Kafka to PostgreSQL Streaming (Manual Setup)
Build a streaming pipeline from Kafka to PostgreSQL without templates, giving you full control over service configuration, versions, and plans.
Architecture
Step 1: Create Services Individually
# Kafka with a larger plan
curl -u $USER:$PASS -X POST https://api.foundrydb.com/managed-services \
-H "Content-Type: application/json" \
-d '{"name":"stream-kafka","database_type":"kafka","version":"3.9","plan_name":"tier-3","zone":"se-sto1","storage_size_gb":200,"storage_tier":"maxiops"}'
# PostgreSQL with read replica
curl -u $USER:$PASS -X POST https://api.foundrydb.com/managed-services \
-H "Content-Type: application/json" \
-d '{"name":"stream-pg","database_type":"postgresql","version":"17","plan_name":"tier-3","zone":"se-sto1","storage_size_gb":100,"storage_tier":"maxiops","node_count":2,"replication_mode":"async"}'
Step 2: Create PostgreSQL Schema
CREATE TABLE events (
id BIGSERIAL PRIMARY KEY,
event_type TEXT NOT NULL,
payload JSONB NOT NULL,
kafka_topic TEXT NOT NULL,
kafka_partition INT,
kafka_offset BIGINT,
received_at TIMESTAMPTZ DEFAULT NOW()
);
CREATE INDEX ON events (received_at DESC);
-- Deduplicate by Kafka offset for exactly-once semantics
CREATE UNIQUE INDEX ON events (kafka_topic, kafka_partition, kafka_offset);
Step 3: Stream Processor (Python)
import json
import psycopg2
from kafka import KafkaConsumer
consumer = KafkaConsumer(
"raw-events",
bootstrap_servers="stream-kafka.abc123.db.foundrydb.com:9093",
security_protocol="SASL_PLAINTEXT",
sasl_mechanism="SCRAM-SHA-256",
sasl_plain_username="app_user",
sasl_plain_password="KAFKA_PASS",
value_deserializer=lambda m: json.loads(m.decode("utf-8")),
group_id="pg-writer",
enable_auto_commit=False,
)
conn = psycopg2.connect("postgresql://app_user:PG_PASS@stream-pg.abc123.db.foundrydb.com:5432/defaultdb?sslmode=require")

GIVEN INFORMATION:
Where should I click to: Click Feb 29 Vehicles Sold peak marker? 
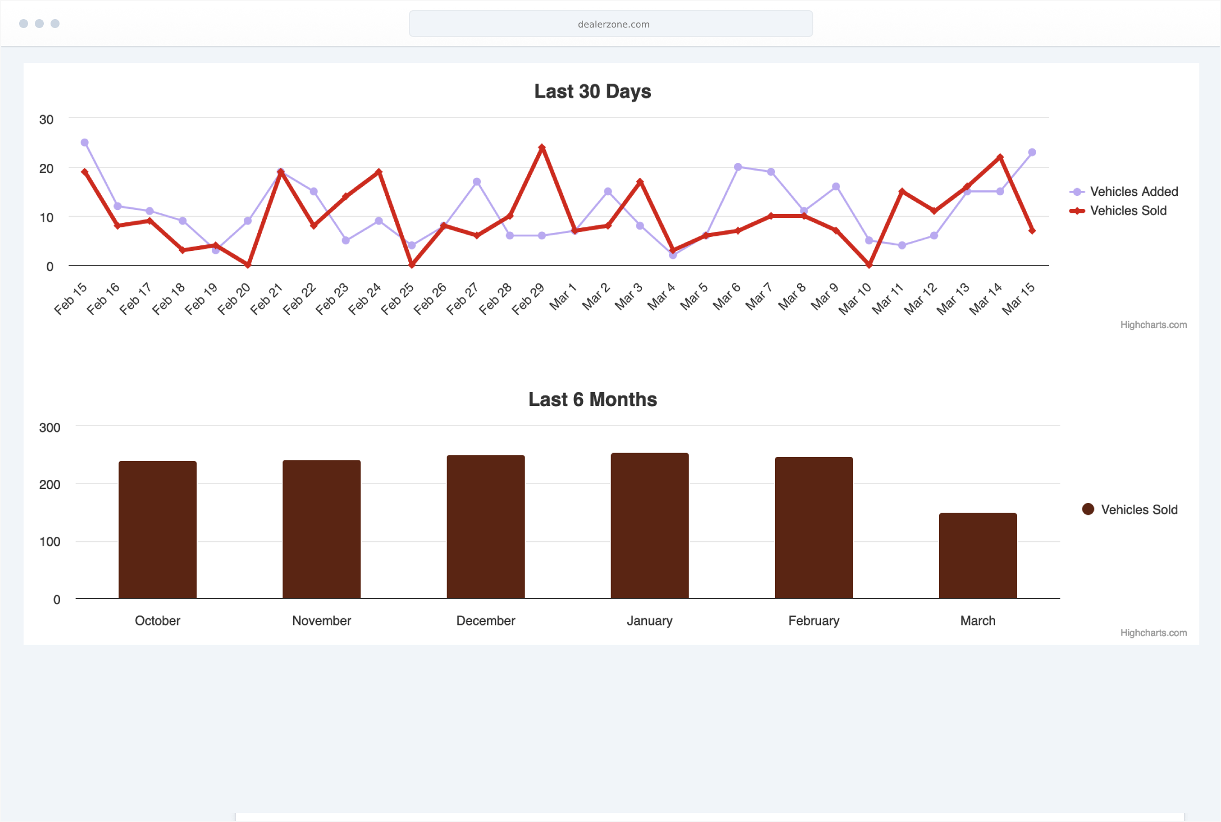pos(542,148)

INSTRUCTIONS:
1. In the Kafka-to-PostgreSQL streaming guide, how much storage does the request that creates the PostgreSQL service ask for?
2. Continue the Kafka-to-PostgreSQL streaming guide, starting right after its final line.
The data above is separate material and has no connection to the streaming guide.

TASK RESULTS:
1. 100 GB.

2.
batch = []
for message in consumer:
batch.append({
"event_type": message.value.get("type", "unknown"),
"payload": json.dumps(message.value),
"topic": message.topic,
"partition": message.partition,
"offset": message.offset,
})
if len(batch) >= 50:
with conn.cursor() as cur:
for row in batch:
cur.execute("""
INSERT INTO events (event_type, payload, kafka_topic, kafka_partition, kafka_offset)
VALUES (%(event_type)s, %(payload)s, %(topic)s, %(partition)s, %(offset)s)
ON CONFLICT (kafka_topic, kafka_partition, kafka_offset) DO NOTHING
""", row)
conn.commit()
consumer.commit()
batch.clear()
Exactly-Once Semantics
The unique index on (kafka_topic, kafka_partition, kafka_offset) with ON CONFLICT DO NOTHING ensures exactly-once delivery even if the consumer replays messages after a restart.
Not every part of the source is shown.